> [Exercise objective]
Rewrite the part of the entries that opens with the line containing "Click the narrow" and runs through the end of the entries, replacing "invoices" with "payments" and leaving everything else unchanged. Omit the pictures from your answer.

Items listed in a dataset:

━━━━━━━━━━━━━━━━━━━━

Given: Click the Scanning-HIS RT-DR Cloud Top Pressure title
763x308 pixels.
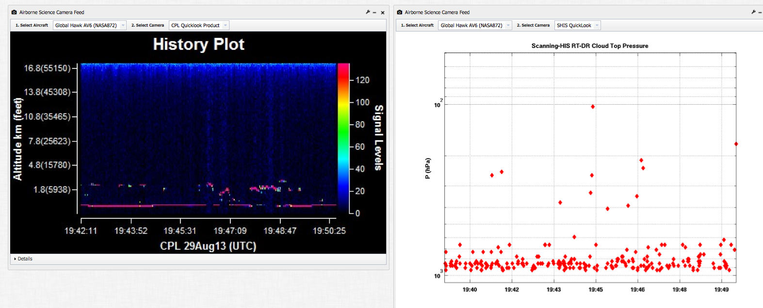Looking at the screenshot, I should click(590, 46).
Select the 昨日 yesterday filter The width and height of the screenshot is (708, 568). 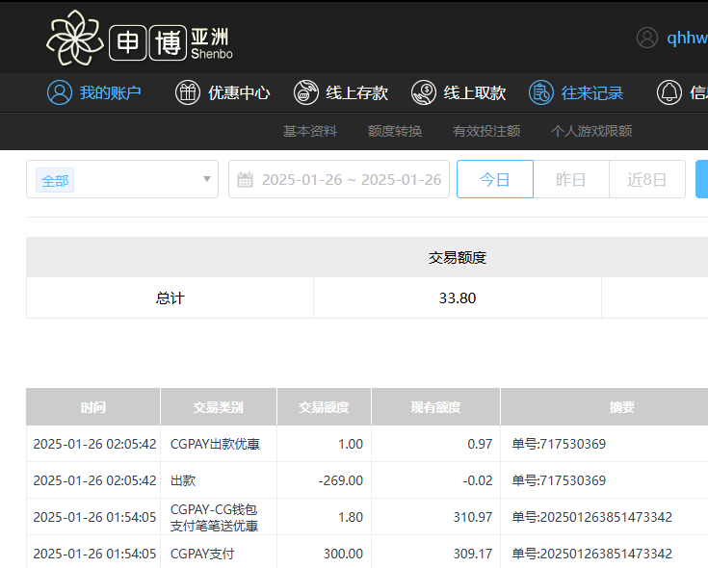[571, 180]
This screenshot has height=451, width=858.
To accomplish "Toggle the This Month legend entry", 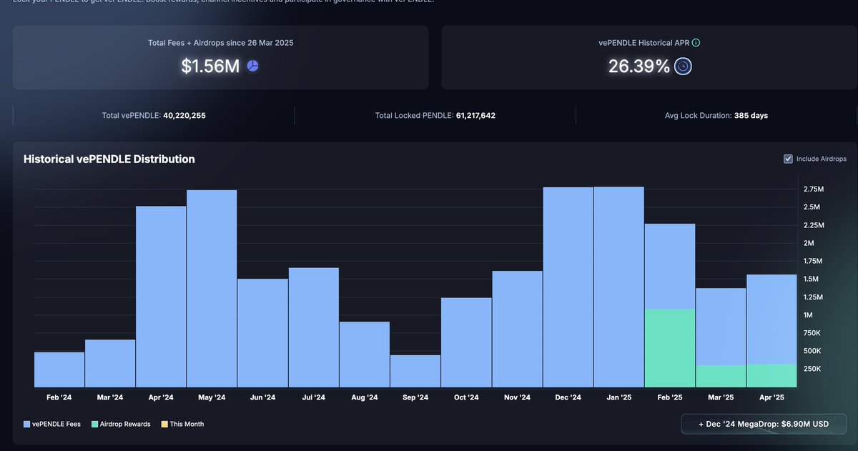I will (x=182, y=424).

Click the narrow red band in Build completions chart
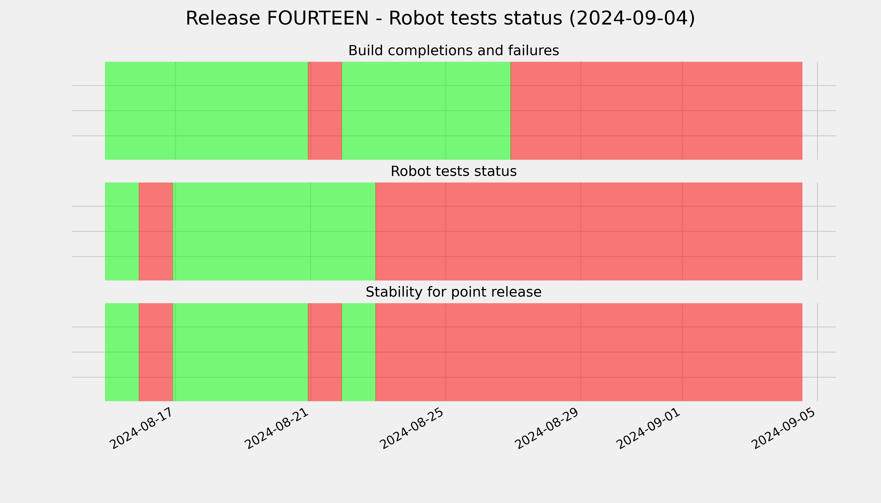(325, 111)
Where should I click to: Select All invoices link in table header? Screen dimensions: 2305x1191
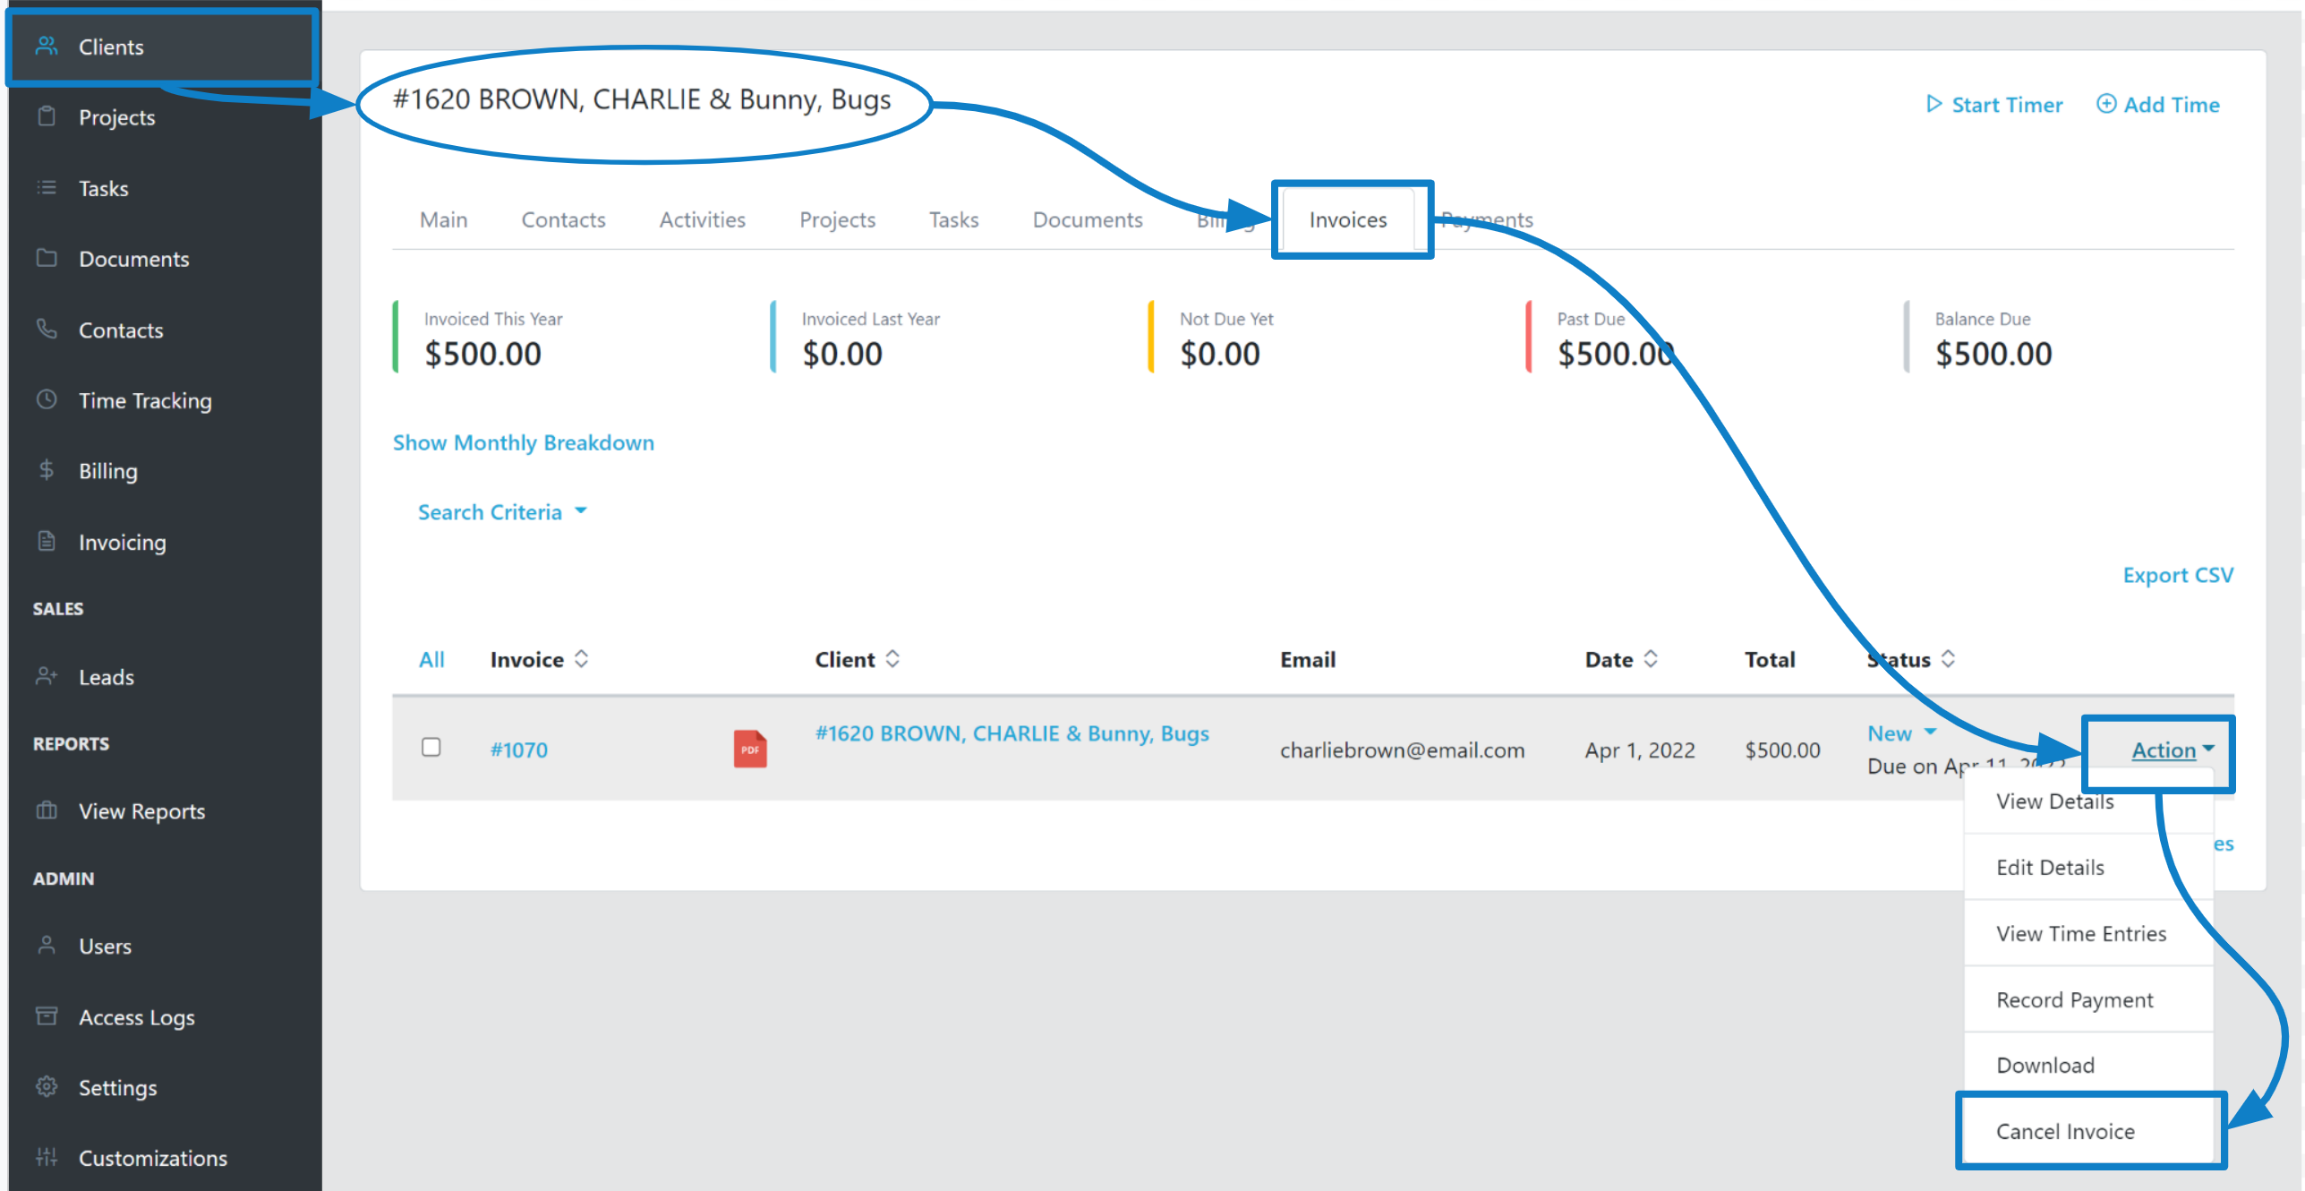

━━━━━━━━━━━━━━━━━━━━

> [Answer to the task]
Click the narrow red band in Build completions chart
(325, 111)
Where should I click to: Select All payments link in table header? Screen dimensions: 2305x1191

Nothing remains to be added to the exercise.